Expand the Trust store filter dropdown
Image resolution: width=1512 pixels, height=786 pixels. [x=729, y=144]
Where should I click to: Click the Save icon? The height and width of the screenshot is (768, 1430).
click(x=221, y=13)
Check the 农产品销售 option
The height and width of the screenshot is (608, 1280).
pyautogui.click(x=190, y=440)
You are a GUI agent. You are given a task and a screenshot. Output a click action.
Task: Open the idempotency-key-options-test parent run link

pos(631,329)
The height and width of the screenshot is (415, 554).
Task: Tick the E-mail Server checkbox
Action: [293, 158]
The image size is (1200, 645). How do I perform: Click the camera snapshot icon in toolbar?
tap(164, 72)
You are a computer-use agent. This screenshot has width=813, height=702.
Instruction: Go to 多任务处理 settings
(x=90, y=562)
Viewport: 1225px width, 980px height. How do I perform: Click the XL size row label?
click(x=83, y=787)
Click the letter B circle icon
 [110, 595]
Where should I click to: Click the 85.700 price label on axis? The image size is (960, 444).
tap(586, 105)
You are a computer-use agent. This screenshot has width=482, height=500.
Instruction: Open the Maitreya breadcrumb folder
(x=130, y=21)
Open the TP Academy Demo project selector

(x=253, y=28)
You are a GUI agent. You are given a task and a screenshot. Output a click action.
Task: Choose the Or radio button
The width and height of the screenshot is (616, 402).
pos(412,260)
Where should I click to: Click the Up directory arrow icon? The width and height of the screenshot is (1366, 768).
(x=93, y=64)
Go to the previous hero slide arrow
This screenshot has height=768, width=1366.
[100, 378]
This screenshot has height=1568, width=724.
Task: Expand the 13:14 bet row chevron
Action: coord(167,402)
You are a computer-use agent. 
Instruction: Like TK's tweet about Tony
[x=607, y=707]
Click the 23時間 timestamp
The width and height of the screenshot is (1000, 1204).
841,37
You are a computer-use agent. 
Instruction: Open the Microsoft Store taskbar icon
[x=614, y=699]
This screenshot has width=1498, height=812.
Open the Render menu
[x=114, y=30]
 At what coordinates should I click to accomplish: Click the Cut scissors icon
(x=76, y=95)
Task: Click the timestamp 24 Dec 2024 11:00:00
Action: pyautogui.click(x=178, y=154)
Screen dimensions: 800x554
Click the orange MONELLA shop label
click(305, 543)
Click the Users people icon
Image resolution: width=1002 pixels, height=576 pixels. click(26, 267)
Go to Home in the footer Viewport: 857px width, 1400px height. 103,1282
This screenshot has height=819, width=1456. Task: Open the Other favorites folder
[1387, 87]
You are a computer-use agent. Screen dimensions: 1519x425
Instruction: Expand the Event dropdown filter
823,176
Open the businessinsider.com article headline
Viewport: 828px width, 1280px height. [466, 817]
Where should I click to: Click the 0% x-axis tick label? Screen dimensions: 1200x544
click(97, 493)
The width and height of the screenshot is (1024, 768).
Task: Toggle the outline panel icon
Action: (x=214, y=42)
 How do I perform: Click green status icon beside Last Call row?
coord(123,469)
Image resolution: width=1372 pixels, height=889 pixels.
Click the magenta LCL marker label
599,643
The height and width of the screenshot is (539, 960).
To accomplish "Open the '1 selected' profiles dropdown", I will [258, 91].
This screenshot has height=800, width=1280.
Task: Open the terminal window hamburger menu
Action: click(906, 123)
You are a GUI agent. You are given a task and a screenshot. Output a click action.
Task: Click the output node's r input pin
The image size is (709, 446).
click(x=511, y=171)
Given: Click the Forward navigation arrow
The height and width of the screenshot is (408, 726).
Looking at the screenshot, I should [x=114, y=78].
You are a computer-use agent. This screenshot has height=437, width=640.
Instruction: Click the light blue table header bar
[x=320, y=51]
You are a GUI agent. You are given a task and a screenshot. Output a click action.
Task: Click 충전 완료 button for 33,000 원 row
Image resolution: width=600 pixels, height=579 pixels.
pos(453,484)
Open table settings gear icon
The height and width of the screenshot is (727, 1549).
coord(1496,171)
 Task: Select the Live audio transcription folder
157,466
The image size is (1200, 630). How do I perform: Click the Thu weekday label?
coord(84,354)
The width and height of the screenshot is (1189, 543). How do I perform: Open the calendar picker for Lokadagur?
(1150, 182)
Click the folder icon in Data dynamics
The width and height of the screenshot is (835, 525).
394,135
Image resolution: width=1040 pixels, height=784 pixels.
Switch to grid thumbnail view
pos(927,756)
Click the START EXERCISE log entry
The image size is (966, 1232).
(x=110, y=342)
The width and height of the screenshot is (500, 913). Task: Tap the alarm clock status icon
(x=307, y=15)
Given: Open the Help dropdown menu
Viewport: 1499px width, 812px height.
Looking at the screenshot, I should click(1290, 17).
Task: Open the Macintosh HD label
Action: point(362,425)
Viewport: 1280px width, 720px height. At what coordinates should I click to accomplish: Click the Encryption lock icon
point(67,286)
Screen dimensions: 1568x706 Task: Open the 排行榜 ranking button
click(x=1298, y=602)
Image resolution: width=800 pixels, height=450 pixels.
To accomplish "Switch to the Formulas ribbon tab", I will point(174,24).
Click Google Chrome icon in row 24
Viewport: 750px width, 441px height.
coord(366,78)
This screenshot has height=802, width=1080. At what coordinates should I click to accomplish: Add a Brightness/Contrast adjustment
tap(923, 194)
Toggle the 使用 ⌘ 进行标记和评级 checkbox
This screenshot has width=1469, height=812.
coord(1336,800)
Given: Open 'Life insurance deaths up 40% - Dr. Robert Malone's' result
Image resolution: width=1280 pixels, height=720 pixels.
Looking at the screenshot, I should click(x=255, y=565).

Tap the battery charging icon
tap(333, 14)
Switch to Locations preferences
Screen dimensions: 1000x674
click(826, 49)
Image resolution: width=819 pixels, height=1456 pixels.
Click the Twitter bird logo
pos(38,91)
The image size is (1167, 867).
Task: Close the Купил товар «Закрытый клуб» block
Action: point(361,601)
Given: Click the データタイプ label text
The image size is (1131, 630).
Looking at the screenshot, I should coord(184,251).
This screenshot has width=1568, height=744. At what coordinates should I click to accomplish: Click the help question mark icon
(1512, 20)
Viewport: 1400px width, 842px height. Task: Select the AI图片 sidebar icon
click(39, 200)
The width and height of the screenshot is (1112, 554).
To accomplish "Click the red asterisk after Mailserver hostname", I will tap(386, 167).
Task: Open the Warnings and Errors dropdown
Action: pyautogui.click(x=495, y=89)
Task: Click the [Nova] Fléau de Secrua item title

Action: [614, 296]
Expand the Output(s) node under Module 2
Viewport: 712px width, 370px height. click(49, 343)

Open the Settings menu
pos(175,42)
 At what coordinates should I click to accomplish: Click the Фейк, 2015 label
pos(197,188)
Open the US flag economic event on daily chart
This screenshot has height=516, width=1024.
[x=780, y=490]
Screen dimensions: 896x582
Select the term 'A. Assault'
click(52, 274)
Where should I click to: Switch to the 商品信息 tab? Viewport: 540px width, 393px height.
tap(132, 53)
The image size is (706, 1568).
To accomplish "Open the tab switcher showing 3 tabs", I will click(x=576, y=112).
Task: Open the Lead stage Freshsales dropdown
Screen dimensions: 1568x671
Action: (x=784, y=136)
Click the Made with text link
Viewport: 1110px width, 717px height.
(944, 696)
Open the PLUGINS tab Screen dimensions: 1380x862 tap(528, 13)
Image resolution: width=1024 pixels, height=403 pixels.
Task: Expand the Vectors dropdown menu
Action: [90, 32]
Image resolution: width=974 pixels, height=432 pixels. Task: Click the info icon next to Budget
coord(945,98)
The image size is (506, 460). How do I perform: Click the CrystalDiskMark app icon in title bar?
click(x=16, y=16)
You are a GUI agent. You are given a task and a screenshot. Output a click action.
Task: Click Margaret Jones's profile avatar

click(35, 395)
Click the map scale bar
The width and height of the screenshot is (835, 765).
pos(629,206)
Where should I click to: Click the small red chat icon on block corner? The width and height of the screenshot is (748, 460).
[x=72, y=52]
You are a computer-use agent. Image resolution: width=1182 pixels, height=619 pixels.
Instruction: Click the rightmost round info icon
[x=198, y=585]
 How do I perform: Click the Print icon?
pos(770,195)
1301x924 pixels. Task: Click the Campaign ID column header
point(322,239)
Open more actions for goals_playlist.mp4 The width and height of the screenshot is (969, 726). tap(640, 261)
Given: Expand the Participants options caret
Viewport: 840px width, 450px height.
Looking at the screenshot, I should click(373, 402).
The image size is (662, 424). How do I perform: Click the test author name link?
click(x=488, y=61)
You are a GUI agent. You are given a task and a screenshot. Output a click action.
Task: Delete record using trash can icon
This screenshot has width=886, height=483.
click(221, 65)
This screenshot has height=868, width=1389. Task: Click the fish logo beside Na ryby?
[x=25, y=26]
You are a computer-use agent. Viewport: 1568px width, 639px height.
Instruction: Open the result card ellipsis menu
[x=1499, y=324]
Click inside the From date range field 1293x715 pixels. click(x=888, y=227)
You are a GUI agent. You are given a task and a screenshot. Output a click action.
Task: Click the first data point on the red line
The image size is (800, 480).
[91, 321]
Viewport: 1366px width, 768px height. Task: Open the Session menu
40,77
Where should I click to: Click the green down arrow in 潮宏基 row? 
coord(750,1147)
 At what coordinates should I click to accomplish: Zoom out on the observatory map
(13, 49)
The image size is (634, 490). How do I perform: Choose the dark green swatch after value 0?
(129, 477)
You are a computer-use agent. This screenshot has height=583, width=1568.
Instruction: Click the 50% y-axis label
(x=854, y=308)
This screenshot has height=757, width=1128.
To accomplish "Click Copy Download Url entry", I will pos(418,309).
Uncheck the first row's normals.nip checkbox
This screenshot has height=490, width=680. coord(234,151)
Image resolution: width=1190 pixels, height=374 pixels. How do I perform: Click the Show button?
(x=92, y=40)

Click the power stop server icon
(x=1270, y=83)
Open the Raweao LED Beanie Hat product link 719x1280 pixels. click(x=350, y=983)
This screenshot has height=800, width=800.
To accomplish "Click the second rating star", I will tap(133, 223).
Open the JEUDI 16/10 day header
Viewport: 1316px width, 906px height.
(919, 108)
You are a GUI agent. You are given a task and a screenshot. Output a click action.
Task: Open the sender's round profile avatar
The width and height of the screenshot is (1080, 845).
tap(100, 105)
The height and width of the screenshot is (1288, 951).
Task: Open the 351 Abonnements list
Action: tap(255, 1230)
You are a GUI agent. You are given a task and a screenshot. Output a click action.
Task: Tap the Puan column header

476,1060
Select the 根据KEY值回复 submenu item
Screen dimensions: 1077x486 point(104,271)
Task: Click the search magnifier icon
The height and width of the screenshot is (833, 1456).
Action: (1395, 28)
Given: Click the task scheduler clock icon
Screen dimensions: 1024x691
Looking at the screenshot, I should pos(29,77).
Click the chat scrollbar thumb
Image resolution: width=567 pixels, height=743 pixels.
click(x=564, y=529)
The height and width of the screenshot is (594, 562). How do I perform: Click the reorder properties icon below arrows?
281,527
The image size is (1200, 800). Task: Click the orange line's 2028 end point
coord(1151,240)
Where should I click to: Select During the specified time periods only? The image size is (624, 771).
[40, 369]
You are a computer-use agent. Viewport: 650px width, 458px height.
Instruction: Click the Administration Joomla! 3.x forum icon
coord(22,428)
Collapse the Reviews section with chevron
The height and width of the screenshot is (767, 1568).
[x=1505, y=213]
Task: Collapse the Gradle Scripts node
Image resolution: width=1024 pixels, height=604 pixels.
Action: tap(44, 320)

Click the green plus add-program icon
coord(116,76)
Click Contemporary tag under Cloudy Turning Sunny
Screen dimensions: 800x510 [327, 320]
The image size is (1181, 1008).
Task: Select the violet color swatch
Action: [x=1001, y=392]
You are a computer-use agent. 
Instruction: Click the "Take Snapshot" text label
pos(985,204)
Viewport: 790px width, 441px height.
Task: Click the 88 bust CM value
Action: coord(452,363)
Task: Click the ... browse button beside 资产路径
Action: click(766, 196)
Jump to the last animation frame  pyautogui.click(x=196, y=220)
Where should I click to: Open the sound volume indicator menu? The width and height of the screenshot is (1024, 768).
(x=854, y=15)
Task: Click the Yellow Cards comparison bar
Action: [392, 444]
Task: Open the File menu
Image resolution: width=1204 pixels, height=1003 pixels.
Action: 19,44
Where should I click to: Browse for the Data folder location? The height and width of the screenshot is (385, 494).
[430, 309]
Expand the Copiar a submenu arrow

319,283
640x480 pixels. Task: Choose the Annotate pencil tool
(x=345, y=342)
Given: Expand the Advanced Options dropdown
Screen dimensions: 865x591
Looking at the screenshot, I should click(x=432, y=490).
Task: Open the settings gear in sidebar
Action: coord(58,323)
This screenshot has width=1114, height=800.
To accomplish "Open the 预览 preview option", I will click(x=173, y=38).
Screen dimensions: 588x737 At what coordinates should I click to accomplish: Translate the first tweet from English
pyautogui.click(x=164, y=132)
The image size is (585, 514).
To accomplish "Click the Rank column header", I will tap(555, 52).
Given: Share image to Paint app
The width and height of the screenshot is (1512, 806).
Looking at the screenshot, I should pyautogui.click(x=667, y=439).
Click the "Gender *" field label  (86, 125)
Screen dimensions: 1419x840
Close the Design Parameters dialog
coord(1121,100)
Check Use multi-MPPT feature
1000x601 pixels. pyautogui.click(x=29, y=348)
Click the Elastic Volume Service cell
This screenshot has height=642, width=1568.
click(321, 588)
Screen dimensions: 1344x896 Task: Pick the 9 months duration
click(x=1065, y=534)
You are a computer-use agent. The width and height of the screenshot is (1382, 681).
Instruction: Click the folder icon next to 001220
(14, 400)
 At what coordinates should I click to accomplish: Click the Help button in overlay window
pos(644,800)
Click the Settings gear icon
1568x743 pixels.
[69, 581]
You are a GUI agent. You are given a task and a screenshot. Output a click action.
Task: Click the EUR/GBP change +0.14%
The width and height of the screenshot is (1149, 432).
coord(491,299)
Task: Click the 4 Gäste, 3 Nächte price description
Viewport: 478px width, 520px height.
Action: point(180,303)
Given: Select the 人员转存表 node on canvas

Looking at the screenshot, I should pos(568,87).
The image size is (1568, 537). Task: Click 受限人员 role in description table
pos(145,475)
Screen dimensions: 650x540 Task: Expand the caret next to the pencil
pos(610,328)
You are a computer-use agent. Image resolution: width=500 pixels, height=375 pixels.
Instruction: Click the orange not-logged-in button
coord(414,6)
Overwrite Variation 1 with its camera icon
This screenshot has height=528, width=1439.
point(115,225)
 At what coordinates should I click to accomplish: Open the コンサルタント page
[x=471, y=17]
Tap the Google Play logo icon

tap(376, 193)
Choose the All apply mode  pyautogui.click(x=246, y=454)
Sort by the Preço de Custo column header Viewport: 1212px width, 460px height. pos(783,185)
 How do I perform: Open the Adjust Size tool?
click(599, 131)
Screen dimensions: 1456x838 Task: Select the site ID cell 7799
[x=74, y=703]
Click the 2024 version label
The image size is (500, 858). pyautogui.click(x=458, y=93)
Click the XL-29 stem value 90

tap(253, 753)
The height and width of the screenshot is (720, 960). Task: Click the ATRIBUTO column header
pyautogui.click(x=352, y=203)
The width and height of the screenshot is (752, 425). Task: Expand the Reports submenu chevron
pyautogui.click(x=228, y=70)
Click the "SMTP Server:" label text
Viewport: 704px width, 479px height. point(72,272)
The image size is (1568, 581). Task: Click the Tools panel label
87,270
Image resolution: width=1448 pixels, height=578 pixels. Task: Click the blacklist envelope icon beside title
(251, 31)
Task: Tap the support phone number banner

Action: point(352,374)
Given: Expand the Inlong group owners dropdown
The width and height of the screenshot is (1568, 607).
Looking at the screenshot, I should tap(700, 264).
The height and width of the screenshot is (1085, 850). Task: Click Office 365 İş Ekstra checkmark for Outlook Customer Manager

——

> WORK REQUIRED
Copy, exactly and only, the lines above that begin with the one containing "Toggle the 使用 ⌘ 进行标记和评级 checkbox" and finish with the one containing "Given: Open 'Life".

> EXERCISE ANSWER
Toggle the 使用 ⌘ 进行标记和评级 checkbox
This screenshot has width=1469, height=812.
coord(1336,800)
Given: Open 'Life insurance deaths up 40% - Dr. Robert Malone's' result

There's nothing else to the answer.